Il ne se passe pas de semaines sans que le Qatar ne fasse la une de la presse. Un jour, son fonds d'investissement achète des palaces ( Le Martinez, le Concorde Lafayette, l'hôtel du Louvre, et le Palais de la Méditerranée ), le lendemain il investit massivement dans le sport hexagonal ( PSG, handball..), puis sur le marché de l'art, et depuis le début de l'année, le Qatar s'intéresse aux banlieues francaises. Cet accord, signé par Nicolas Sarkozy, et repris par le gouvernement Ayrault, est destiné à soutenir les projets emmenés par des entrepreneurs en zone rurale ou en banlieue. Et cerise sur le gâteau, le Qatar, sans passer par le statut de " membre observateur ", comme c'est habituellement la règle, vient d'être admis comme " membre associé " dans la Francophonie! Pas mal.

 

Il y'a tout de même un léger probleme.
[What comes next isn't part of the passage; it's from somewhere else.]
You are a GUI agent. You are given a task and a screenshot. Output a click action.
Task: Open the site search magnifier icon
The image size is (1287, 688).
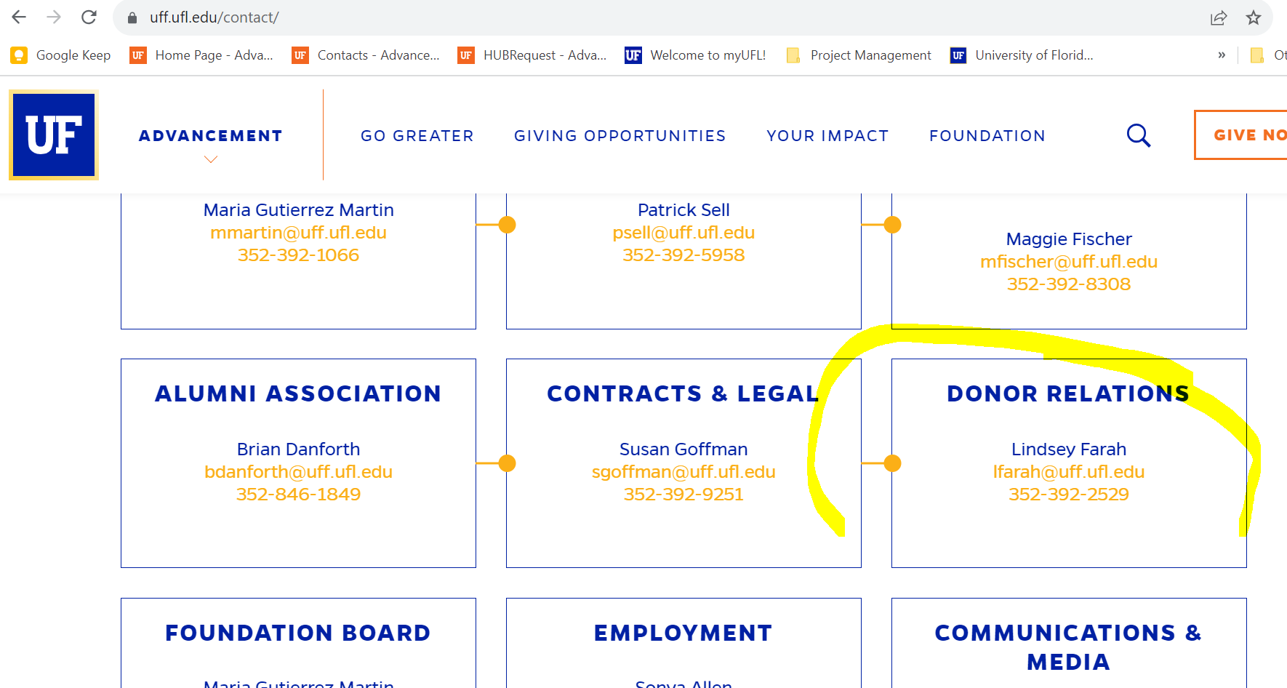[x=1138, y=135]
En Occident, le Qatar est vu comme un investisseur, soit dit en passant avec des conditions extrêmement avantageuses, puisque le pays ne paie pas d'impôt sur les plus values immobilières en France - mais au Nord-Mali, il joue un rôle qui ne se cantonne pas qu'aux " opérations humanitaires "! En effet, selon Hillary Clinton, " des fonds privés d'Arabie Saoudite et du Qatar constituaient la source la plus importante des groupes terroristes sunnites du monde entier ". La famille régnante, en finançant les djihadistes, visent les richesses du sous-sol sahélien, mais elle veut aussi ravir le leadership de la cause sunnite à la famille régnante d'Arabie Saoudite.

 

A l'heure ou François Hollande, à la tribune de l'ONU, s'inquiétait de la situation au Mali, ou nous avons 6 otages, et par extension au Niger, ou la France a de puissants intérêts, il est plus que temps de clarifier nos relations avec le Qatar. D'autant plus que nous serons engagés tôt où tard dans cette guerre, en soutenant l'Union Africaine militairement. On ne peut décemment accepter les investissements du Qatar d'un côté, et lui faire la guerre de l'autre! Mais sans doute que le cynisme est l'apanage des Etats.